#### [EXERCISE DETAILS]
Can you reproduce, word for word, the stretch of rows from the one containing "924x1307 pixels." through the last row below?
— Start of RECORDED DATA —
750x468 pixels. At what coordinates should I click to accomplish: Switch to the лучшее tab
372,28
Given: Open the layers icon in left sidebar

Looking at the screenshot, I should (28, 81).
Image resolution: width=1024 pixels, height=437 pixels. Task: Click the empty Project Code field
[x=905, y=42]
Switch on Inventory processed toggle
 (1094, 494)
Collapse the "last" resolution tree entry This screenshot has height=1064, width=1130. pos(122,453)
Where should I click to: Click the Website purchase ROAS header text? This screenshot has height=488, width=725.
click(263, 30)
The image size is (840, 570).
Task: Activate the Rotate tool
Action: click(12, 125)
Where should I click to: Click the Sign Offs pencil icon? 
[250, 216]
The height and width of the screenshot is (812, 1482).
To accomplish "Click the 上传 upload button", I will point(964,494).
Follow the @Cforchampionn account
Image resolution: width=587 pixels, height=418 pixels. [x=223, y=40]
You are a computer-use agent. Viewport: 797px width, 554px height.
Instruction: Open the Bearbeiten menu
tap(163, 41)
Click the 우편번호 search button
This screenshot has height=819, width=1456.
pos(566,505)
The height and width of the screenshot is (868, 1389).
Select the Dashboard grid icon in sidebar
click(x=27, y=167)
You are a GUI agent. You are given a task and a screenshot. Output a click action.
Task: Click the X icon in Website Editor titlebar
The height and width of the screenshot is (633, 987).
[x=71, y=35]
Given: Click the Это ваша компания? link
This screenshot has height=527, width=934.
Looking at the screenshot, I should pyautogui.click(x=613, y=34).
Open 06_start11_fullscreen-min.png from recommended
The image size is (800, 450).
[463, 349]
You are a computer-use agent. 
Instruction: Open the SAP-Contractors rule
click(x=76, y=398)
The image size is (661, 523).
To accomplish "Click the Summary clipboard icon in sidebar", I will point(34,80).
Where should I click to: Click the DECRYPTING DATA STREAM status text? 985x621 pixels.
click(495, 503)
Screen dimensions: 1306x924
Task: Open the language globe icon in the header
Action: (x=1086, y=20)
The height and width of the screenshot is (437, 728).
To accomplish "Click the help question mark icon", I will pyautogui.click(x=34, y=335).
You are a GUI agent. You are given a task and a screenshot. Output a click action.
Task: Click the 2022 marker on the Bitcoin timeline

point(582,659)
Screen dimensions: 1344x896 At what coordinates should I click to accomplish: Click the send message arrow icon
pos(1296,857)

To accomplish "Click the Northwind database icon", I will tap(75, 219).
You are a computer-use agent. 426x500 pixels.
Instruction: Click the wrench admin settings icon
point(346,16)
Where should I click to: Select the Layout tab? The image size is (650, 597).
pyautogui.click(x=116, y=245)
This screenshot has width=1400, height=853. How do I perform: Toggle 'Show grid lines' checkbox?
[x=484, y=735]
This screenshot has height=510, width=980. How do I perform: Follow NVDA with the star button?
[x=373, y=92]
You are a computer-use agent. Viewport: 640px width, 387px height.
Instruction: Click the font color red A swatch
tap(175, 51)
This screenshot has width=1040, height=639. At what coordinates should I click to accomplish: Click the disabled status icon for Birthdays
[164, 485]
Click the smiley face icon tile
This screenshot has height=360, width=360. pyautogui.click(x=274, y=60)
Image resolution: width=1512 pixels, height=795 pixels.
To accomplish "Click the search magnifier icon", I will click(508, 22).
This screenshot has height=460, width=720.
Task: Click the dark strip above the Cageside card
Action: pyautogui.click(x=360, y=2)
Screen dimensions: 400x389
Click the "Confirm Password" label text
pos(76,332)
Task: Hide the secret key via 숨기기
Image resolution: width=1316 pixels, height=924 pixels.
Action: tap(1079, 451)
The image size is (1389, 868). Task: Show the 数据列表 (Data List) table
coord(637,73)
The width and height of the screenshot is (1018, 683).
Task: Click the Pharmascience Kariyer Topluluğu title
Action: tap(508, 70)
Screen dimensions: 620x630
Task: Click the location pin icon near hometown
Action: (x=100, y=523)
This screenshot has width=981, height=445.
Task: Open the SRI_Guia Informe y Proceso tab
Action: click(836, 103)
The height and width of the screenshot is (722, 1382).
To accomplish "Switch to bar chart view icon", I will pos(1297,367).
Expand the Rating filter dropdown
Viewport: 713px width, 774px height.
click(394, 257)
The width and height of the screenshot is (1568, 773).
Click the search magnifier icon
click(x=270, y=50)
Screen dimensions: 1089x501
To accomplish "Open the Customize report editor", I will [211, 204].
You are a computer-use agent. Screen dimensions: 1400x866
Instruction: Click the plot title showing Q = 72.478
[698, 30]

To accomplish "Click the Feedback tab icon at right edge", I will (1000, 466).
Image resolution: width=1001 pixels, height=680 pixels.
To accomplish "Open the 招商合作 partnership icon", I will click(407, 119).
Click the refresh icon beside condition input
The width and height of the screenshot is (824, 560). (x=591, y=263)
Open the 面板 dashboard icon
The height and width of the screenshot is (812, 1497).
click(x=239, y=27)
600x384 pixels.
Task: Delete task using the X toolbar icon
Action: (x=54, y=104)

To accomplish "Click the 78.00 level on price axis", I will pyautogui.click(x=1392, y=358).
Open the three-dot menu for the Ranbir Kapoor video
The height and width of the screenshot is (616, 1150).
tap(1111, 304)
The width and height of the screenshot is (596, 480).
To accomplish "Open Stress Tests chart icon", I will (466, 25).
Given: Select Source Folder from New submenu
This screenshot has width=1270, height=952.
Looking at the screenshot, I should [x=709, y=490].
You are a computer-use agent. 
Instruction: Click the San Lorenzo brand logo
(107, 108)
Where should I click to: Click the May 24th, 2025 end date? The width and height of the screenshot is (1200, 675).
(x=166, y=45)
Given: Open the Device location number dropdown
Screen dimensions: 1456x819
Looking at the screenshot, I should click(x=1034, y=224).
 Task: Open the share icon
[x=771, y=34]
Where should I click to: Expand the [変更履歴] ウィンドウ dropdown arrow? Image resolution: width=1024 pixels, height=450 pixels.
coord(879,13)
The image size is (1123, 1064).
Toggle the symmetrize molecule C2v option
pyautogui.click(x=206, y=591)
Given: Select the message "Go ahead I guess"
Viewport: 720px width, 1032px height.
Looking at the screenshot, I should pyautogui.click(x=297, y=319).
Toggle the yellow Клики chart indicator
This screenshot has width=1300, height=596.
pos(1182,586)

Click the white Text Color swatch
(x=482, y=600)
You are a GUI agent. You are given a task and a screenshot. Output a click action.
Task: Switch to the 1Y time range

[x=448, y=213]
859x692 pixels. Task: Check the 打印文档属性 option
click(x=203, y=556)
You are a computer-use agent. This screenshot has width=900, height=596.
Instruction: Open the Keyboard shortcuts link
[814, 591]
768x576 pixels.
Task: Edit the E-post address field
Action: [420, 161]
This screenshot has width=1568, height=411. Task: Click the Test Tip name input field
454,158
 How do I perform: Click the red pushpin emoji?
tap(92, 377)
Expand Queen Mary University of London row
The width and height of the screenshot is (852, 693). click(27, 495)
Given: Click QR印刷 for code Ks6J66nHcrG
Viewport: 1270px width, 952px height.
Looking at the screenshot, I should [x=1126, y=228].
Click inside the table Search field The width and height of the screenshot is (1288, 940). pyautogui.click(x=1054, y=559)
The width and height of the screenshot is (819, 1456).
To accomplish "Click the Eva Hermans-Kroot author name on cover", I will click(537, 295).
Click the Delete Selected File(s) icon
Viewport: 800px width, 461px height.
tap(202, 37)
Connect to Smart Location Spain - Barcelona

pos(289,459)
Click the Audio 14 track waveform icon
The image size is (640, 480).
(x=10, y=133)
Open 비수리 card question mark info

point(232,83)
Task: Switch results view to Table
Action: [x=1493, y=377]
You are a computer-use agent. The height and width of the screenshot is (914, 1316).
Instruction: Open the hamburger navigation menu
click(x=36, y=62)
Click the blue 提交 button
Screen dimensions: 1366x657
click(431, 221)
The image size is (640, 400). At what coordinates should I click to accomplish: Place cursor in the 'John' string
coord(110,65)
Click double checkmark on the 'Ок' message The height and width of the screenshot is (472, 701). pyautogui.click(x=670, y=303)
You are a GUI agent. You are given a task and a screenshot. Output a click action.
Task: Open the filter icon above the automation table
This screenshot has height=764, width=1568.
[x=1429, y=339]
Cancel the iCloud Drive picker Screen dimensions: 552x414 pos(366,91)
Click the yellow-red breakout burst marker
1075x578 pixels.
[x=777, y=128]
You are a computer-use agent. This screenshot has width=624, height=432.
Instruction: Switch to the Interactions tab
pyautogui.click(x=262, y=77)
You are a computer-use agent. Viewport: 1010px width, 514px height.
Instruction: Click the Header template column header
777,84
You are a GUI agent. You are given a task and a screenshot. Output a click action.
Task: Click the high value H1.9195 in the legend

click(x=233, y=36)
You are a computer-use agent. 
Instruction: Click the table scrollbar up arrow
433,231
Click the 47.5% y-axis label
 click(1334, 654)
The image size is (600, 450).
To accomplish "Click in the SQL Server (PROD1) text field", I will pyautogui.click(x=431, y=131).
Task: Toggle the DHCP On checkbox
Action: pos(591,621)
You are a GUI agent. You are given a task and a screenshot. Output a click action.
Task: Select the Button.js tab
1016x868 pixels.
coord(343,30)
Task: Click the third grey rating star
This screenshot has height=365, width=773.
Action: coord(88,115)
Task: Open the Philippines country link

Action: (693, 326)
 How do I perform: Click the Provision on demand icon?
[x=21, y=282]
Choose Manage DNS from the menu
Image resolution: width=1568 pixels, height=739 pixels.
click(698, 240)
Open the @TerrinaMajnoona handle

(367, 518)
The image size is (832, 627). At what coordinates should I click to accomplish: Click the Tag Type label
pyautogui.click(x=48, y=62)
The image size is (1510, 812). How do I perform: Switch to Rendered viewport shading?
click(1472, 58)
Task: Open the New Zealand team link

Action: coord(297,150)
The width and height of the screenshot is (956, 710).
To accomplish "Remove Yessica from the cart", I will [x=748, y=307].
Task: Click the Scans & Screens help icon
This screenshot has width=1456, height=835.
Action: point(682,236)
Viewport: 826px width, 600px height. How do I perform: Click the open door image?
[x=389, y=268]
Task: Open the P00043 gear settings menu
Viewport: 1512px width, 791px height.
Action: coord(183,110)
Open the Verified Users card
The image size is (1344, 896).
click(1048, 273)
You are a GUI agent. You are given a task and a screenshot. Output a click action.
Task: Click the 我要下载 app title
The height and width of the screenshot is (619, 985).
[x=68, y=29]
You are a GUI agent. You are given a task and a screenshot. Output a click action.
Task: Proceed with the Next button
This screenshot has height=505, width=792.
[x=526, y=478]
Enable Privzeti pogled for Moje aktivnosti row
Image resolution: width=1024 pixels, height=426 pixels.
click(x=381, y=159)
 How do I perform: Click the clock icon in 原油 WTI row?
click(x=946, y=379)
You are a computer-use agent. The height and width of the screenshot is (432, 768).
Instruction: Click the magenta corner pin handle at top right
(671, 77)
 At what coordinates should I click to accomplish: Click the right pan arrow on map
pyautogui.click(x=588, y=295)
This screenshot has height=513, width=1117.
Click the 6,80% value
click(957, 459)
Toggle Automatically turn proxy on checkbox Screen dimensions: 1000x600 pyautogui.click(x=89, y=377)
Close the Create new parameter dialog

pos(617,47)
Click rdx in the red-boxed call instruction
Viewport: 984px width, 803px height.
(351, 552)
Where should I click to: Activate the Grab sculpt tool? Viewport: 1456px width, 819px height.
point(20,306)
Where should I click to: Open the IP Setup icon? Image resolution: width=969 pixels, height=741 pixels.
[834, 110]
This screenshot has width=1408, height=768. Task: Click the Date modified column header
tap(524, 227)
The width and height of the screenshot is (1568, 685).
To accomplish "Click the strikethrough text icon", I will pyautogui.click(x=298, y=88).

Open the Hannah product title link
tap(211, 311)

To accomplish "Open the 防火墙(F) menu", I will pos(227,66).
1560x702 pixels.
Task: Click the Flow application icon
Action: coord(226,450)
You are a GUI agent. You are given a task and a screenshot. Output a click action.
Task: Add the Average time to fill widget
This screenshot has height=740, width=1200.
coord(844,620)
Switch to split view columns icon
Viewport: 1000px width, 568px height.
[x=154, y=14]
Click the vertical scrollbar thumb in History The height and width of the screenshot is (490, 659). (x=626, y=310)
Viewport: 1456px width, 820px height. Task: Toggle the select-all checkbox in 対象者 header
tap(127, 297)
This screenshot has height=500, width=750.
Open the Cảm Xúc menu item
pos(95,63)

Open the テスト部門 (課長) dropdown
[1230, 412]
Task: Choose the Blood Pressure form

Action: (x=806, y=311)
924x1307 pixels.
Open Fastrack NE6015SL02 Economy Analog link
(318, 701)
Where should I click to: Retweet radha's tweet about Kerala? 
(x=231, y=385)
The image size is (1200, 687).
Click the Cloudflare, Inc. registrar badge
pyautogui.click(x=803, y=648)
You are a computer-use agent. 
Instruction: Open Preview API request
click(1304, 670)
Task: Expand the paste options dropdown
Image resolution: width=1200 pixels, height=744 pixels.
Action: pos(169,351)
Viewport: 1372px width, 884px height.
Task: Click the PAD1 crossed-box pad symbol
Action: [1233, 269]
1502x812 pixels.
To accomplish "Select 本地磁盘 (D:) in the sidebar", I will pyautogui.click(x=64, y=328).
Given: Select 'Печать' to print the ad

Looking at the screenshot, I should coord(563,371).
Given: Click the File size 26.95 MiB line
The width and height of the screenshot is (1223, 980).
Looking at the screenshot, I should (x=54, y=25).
— End of RECORDED DATA —
#### [FINISHED EXERCISE]
924x1307 pixels.
Open Fastrack NE6015SL02 Economy Analog link
(318, 701)
Where should I click to: Retweet radha's tweet about Kerala? 
(x=231, y=385)
The image size is (1200, 687).
Click the Cloudflare, Inc. registrar badge
pyautogui.click(x=803, y=648)
You are a computer-use agent. 
Instruction: Open Preview API request
click(1304, 670)
Task: Expand the paste options dropdown
Image resolution: width=1200 pixels, height=744 pixels.
Action: pos(169,351)
Viewport: 1372px width, 884px height.
Task: Click the PAD1 crossed-box pad symbol
Action: [1233, 269]
1502x812 pixels.
To accomplish "Select 本地磁盘 (D:) in the sidebar", I will pyautogui.click(x=64, y=328).
Given: Select 'Печать' to print the ad

Looking at the screenshot, I should coord(563,371).
Given: Click the File size 26.95 MiB line
The width and height of the screenshot is (1223, 980).
Looking at the screenshot, I should (x=54, y=25).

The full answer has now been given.